Soil Biology is the study of microbial and faunal activity and ecology in soil. These organisms include earthworms, nematodes, protozoa, fungi and bacteria. Soil biology plays a vital role in determining many soil characteristics.
What are the benefits of healthy soil?
Reduced water usage
Improved nutrient cycling
Increased drought resistance
Deeper root growth
Improved soil structure (less compaction)

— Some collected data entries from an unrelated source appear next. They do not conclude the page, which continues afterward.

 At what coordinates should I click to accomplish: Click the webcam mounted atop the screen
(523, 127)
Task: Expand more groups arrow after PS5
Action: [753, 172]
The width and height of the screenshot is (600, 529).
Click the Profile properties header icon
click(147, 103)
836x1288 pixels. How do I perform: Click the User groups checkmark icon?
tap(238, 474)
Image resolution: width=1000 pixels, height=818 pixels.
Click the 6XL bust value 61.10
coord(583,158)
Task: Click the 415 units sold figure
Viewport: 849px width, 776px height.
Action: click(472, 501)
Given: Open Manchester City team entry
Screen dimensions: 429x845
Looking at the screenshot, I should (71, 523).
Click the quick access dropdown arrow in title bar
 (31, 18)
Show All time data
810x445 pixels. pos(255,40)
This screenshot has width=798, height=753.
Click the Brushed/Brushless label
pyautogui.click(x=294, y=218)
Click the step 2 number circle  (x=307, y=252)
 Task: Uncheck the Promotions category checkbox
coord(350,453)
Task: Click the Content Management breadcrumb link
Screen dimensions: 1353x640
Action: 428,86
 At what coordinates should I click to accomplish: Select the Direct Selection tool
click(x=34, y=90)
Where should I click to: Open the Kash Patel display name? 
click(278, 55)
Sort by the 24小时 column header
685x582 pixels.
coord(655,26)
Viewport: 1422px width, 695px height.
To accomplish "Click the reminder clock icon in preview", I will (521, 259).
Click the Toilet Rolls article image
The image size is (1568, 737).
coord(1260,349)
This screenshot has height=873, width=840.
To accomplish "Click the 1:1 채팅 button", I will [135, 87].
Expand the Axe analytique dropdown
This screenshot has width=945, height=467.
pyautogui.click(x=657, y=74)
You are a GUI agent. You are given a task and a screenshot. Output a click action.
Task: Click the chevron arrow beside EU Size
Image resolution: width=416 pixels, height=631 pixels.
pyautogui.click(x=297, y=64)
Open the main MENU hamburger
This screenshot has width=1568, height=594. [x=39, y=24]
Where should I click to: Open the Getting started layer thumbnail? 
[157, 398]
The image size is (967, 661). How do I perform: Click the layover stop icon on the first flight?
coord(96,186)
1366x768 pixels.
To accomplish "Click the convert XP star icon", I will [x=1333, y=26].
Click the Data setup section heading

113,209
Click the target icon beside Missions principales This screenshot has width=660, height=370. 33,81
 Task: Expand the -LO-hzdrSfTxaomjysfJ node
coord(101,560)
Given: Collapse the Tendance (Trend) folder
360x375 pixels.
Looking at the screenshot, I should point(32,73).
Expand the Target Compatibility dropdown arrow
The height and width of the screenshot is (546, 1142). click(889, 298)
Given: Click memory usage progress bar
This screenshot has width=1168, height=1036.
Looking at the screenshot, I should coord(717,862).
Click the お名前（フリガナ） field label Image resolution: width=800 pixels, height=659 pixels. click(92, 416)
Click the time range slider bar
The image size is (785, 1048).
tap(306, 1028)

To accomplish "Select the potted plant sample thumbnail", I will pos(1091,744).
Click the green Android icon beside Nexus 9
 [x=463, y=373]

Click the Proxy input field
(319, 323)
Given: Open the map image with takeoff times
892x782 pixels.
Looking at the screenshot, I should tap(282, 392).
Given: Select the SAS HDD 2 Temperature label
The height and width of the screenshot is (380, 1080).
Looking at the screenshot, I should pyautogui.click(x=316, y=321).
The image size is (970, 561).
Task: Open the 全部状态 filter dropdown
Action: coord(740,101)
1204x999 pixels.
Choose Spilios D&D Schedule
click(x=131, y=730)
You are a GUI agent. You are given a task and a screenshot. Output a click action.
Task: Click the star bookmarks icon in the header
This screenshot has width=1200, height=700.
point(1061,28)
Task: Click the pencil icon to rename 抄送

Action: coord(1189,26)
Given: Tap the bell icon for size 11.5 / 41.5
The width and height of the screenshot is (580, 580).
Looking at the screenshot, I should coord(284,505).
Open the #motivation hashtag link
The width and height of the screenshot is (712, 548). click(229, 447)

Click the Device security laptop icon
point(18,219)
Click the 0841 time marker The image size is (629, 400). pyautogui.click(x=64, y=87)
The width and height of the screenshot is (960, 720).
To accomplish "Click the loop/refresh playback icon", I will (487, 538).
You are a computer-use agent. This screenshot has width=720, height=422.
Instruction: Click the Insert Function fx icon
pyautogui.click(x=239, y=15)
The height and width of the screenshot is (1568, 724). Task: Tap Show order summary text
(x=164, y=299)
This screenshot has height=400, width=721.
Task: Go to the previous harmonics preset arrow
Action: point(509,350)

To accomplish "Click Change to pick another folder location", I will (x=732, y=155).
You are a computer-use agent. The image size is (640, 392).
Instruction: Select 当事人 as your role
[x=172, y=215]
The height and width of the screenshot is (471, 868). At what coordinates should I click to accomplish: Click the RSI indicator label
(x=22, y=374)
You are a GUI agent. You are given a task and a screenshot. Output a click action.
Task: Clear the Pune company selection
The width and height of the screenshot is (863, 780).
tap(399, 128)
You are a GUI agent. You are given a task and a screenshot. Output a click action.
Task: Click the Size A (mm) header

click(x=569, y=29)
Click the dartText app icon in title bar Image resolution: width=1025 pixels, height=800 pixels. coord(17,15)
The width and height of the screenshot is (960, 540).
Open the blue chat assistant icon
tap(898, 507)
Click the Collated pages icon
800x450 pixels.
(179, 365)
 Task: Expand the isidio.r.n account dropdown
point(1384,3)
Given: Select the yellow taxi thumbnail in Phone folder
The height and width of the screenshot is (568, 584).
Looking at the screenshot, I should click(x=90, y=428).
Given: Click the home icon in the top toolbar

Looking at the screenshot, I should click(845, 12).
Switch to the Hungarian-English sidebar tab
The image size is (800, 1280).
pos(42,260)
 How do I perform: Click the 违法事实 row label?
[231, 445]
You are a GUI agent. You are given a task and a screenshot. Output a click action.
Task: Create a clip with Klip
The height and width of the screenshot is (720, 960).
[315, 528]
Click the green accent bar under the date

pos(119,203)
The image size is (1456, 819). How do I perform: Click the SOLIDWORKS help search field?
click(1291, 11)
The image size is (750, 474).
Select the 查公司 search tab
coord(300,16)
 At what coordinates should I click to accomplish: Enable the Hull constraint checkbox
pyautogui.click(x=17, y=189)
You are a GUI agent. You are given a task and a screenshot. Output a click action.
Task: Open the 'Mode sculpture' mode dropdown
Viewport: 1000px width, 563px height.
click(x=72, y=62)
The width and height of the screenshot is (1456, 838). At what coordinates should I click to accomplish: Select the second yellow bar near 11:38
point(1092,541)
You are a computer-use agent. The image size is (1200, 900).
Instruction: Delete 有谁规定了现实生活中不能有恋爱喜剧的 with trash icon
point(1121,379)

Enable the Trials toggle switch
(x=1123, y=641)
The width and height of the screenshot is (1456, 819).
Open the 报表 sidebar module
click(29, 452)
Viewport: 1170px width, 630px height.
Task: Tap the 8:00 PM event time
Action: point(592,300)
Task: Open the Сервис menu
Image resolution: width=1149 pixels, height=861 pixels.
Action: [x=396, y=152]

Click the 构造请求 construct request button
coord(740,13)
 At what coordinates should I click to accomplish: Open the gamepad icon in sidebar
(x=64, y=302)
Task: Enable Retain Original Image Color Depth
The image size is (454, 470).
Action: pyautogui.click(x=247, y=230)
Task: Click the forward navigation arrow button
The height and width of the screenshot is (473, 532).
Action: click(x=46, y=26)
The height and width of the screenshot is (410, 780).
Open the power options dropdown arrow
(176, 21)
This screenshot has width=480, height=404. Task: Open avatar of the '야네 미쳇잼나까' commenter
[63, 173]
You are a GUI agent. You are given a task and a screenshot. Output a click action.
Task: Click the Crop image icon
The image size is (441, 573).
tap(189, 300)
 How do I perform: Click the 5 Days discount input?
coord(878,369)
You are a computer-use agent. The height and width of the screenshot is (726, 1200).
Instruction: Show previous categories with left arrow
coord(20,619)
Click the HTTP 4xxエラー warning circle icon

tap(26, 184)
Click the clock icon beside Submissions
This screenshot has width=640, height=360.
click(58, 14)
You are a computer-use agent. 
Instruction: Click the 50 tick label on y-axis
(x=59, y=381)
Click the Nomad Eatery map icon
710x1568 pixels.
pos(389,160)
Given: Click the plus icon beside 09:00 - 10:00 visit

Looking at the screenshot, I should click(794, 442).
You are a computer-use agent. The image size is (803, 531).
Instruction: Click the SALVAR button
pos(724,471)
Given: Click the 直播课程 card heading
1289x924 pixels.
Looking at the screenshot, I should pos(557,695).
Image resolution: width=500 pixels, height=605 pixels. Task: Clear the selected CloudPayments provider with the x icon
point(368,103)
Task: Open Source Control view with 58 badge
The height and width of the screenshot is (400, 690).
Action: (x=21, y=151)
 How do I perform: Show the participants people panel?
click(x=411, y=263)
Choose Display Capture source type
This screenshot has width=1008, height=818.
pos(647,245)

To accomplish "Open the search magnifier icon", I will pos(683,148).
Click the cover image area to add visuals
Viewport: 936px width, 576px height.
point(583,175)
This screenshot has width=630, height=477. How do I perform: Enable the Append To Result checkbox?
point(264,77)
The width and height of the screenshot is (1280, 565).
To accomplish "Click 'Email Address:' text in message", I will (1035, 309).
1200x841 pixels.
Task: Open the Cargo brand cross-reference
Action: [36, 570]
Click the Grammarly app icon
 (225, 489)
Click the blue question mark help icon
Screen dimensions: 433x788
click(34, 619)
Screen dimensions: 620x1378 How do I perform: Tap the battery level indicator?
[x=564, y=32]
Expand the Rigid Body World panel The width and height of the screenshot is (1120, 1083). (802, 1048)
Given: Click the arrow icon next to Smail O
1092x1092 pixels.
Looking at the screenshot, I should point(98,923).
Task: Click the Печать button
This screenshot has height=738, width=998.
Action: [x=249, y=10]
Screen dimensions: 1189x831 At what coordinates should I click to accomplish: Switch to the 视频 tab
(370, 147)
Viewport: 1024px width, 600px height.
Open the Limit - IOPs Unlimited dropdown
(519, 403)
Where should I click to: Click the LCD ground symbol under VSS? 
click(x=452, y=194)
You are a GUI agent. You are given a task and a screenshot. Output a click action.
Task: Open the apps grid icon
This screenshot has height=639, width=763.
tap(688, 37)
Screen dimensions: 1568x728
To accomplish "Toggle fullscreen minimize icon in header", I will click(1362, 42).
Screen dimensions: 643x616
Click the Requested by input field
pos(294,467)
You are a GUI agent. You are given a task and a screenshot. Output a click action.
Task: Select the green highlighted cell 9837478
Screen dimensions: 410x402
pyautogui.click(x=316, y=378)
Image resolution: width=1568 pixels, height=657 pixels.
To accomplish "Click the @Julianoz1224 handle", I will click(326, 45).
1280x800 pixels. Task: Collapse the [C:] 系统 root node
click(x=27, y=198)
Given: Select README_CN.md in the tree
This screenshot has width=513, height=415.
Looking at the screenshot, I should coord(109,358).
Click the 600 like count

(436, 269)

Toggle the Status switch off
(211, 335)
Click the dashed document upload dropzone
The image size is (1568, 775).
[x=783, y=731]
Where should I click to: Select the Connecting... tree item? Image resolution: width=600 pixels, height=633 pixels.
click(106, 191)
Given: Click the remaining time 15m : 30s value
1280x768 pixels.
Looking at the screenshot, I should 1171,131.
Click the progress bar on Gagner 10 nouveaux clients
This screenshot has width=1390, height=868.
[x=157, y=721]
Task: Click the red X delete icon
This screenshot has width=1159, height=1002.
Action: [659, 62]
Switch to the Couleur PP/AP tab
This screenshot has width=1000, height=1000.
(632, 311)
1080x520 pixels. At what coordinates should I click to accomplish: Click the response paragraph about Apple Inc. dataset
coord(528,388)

Increased disease resistance
Safe for children and pets and cannot be over-applied
What is plant succession?
The process of change in the species structure of an ecological community overtime. The orderly process of one plant community gradually or rapidly replacing another can result from the developmental changes in the ecosystem itself or from disturbances such as wind, fire, volcanic activity, insects and disease or harvesting. In a particular environment, there is a characteristic sequence of biotic communities that successively occupy and replace each other overtime following disturbance.
What is compost?
Modern, methodical composting is a multi-step, closely monitored process with measured inputs of water, air and carbon- and nitrogen-rich materials. The decomposition process is aided by shredding the plant matter, adding water and ensuring proper aeration by regularly turning the mixture. Worms and fungi further break up the material. Aerobic bacteria manage the chemical process by converting the inputs into heat, carbon dioxide and ammonium. The ammonium is further converted by bacteria into plant-nourishing nitrites and nitrates through the process of nitrification. A good book on compost: Field guide to on Farm Composting www.nraes.org
Do I have enough Mycorrhizie Spores?
The quickest and best way to know if you have enough spores is to plant then take a sample of the roots and have it tested for mycorrhizal colonization. No matter how many spores you have if it ultimately creates the roots to be colonized then it has been successful. The issue can be that spores must be within close range of roots when they germinate for colonization to work. If they are not in close proximity they will die. One thing you should know is that if your soil is in good health this process happens naturally. If you get the fungal and bacteria count in balance and have good protozoa the mycorrhizal colonization will take place without buying any products at all.
What type of environment do plants need?
Broccoli/Cabbage (Strongly bacterial)
Row Crops/Grasses (Slightly bacterial)
Berries (Equal bacteria and fungi)
Deciduous Trees/Vines (2-10 times more fungal)
Conifers (100+ more fungal than bacterial)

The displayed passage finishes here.